Microsoft’s Newest AI System Can Draw Images From Descriptions

Robot stylish looking back with planet Earth from space. Future technology concept, artificial intelligence. Elements of this image furnished by NASA

Artificial intelligence is capable of doing a lot of things, and that makes us extremely excited. Not too long ago, both a Chinese company an Microsoft managed to create an AI system that could defeat humans at reading comprehension, but it doesn’t end there.

Microsoft is back yet again with a new type of artificial intelligence system that might one day change the world. Apparently, the company has created a bot that can draw images from text descriptions of an object.

Microsoft leading the charge

In a recent blog post, Microsoft says the technology can create images of anything from regular scenes such as livestock walking about, or the absurd such as a floating double-decker bus. What’s interesting is the fact that each image contains several details that are missing from the description.

This suggests to the company that whatever AI system it is working, appears to have an artificial imagination. From our standpoint, it means we’re getting closer to a future where robots can think for themselves, and whether or not that’s a good thing is still left up for discussion.

“If you go to Bing and you search for a bird, you get a bird picture. But here, the pictures are created by the computer, pixel by pixel, from scratch,” said Xiaodong He, a principal researcher and research manager in the Deep Learning Technology Center at Microsoft’s research lab in Redmond, Washington. “These birds may not exist in the real world — they are just an aspect of our computer’s imagination of birds.”

Xiaodong and his colleagues started off with technology that writes photo captions automatically. It’s called CaptionBot, but that’s something we do not have a lot of information to talk much about.

From there, he moved on to a new bot that answers questions asked by humans about images.
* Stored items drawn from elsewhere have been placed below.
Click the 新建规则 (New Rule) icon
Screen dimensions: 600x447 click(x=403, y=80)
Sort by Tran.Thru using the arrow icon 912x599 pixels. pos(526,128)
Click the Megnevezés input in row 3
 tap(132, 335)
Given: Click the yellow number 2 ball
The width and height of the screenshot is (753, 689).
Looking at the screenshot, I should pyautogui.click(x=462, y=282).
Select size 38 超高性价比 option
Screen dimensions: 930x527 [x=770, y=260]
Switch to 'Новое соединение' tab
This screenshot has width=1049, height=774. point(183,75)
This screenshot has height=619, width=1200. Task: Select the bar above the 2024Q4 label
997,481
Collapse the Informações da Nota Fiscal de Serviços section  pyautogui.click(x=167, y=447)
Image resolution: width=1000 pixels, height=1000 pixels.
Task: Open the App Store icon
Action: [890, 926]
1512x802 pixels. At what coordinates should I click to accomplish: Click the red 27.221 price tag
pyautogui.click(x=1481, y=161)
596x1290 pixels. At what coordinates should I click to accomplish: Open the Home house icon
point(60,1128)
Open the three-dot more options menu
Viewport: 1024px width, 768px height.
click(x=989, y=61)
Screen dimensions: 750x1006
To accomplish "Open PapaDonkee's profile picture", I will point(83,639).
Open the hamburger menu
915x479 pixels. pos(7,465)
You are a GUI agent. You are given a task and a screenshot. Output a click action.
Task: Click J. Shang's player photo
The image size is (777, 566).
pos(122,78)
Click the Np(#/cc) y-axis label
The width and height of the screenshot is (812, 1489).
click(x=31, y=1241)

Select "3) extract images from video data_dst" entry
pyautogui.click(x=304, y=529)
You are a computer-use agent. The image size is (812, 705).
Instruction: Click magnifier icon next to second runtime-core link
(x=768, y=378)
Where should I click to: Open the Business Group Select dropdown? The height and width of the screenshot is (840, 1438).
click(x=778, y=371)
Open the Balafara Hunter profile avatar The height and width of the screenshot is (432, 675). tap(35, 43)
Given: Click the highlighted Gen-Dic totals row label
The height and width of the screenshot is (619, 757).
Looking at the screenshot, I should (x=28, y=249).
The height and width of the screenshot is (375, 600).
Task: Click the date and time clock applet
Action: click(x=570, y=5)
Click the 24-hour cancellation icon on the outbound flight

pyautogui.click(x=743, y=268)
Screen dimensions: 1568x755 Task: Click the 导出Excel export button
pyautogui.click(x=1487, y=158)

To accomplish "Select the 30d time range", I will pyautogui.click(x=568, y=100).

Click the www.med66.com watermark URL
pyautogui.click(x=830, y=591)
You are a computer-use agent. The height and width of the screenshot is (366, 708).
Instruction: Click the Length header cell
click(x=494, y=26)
For example, this particular bot could gather information on the location and attributes of objects, which is great for aiding blind people.

“Now we want to use the text to generate the image,” said Qiuyuan Huang, a postdoctoral researcher in He’s group and a paper co-author. “So, it is a cycle.”

There are a lot of challenges

We should point out that image generation is much more challenging of a task when compared to image captioning, therefore, we have to give kudos to Microsoft for breaking the barrier. The complexity comes from the need for the drawing bot to come up with ideas that are not in the description, and for artificial intelligence, this is problematic.

If things continue to go down this road of success, a few decades from now and the world will have its very own Westworld. Let’s just hope the robots never feel the need to turn on their makers, because that wouldn’t be a fair fight for us puny humans.